Sorry dude but every one of your comments are misleading and wrong. No offense taken and keep riding.
...obviously you did take offense, so basically you're giving me a reasonably polite "fuck you"...

...well, sir, maybe i was wrong about your situation (& thanks for clarifying so that i might better understand your actions...not that it matters at this point) but my comments are not in any way "misleading & wrong" in that they work quite well pour moi first & foremost, i gotta protect my own butt, which i've done quite well through the years...

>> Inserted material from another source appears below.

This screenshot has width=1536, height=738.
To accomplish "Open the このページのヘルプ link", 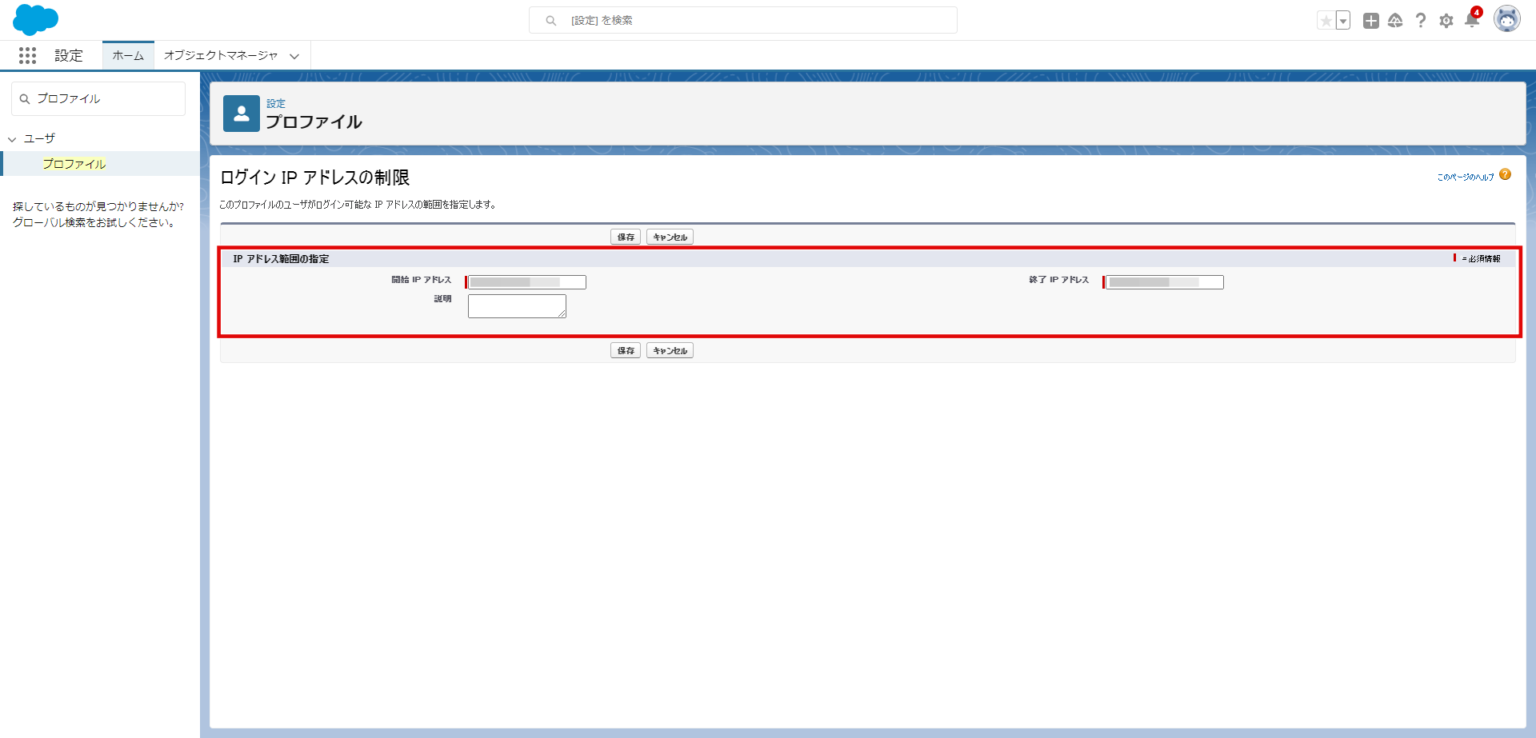I will (x=1464, y=173).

...& you drawing defamatory conclusions relating to your own obvious dealings in the financial world says what exactly ???... may ride, sir but it sounds like you need to get more out of your rides...

...good day...
Do ego-induced injuries count? For instance, my ego says I can sprint up a short hill, but my knees have other plans. Actually, I think I've been injured more by laying tile over the last year than I've been injured on the bike. In over 35 years of road riding, I've had two crashes involving cars, both due to drivers, not my cycling. And I've fallen twice with injuries. Like so many others, I've had my share of ego-bruising falls (some of them comic!) but I don't live in fear of the next car coming up behind me. I don't worry that every driver is a potentially homicidal maniac, and believe me, I've actually worked with sociopaths. They just aren't that common, so why be concerned?
People who ride there bikes like the majority drive their cars quite likely should expect frequent crashes. Those that have had a rectal craniotomy should have no problem staying off the ground and clear of other vehicles.
I did ride into the back of an abruptly stopping SUV last year, but it was just a bump, and doesn't count as a crash.
I guess I should have titled this different: I guess a crash is inevitable, but do I expect to crash today?

I think we know enough to ride defensively -- is riding that way, though, an admission that I expect to crash?
i don't expect it at all. just like i don't expect getting hit by lightning.
Nope. I've had one serious injury riding and it was the result of a faulty (and faultily adjusted) quick-release front hub. I've ridden some sketchy-for-cyclist towns like Baltimore and have rarely been any more concerned on my bike than walking on the sidewalk.
I bought my rack bag based on testimonial that when one user was hit by a car and their bike went flying, the bag stayed on the rack and protected their laptop. When I am a bloody corpse on the side of the road, my bag sure as hell better be on that rack.

So yes, I expect to quite possibly die riding my bike. Everyone I know who rides regularly has been in a serious accident.